The free tier is sufficient for occasional use. Render responses are cached for 1 hour. Crawl with render: true (default) is billed as Browser Rendering hours; render: false runs on Workers and is free during beta. The app defaults to a 50-page limit to prevent accidental cost overrun. See Browser Rendering Pricing.

Document Import

Format Cost
PDF, DOCX, XLSX, HTML, CSV, XML Free (no AI Neurons)
Images (JPG, PNG, WebP, SVG) AI Neurons (OCR)

The app shows a confirmation dialog before processing images.

Supported Import Formats

Category Extensions
Documents .pdf, .docx, .xlsx
Web/data .html, .htm, .csv, .xml
Images .jpg, .jpeg, .png, .webp, .svg

Troubleshooting

Authentication error on deploy

Ensure CLOUDFLARE_API_TOKEN is set and the token has Workers Scripts: Edit permission. See API Token.

"CLOUDFLARE_ACCOUNT_ID and CLOUDFLARE_API_TOKEN secrets are required"

Set the secrets as described in Set Worker Secrets. This is required for Render and Crawl features.

Browser Rendering API errors

  • 403: Check that your API token has Browser Rendering - Edit permission
  • 429: Rate limit exceeded (free tier: 6 req/min)
  • Timeout: Complex pages may take longer; try standard fetch instead

Auto-setup fails at "Configure secrets"

If the app can't auto-detect your API token, it will prompt you to paste one manually. Create a token with the permissions listed in API Token.

If you skip this step, the Worker is still deployed and Document Import works — only Render and Crawl require the secrets.

Updating the Worker

The app shows an "Update available" badge in Settings when your deployed Worker is older than the version bundled with the app. To update:

cd worker && wrangler deploy

No app-side changes needed — the URL stays the same. Secrets persist across deploys. Click Test in Settings to verify the new version.

When to update: After installing a new version of MarkUpsideDown, check Settings → Worker Status.

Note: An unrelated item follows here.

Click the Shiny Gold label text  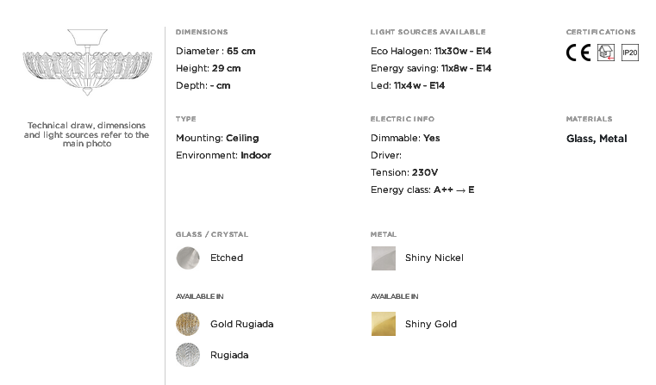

If it shows "Update available", redeploy the Worker. New MCP tools (e.g., extract_json) may require Worker endpoints that don't exist in older versions.

Worker version

The Worker exposes its version via GET /health:

{ "status": "ok", "version": 6, "capabilities": { "fetch": true, "convert": true, "render": true, "json": true, "crawl": true, "cache": true, "batch": true, "publish": true, "search": true } }

The capabilities object shows which features are available:

  • render, json, crawl — require Worker secrets (CLOUDFLARE_ACCOUNT_ID and CLOUDFLARE_API_TOKEN)
  • cache — requires KV namespace binding
  • batch — requires Queue + KV bindings
  • publish — requires R2 bucket binding
  • search — requires Vectorize index binding

If capabilities show false, the corresponding resource was not created during setup. Re-run setup or create resources manually.

CORS

The Worker includes permissive CORS headers (*). To restrict origins, edit CORS_HEADERS in worker/src/index.ts.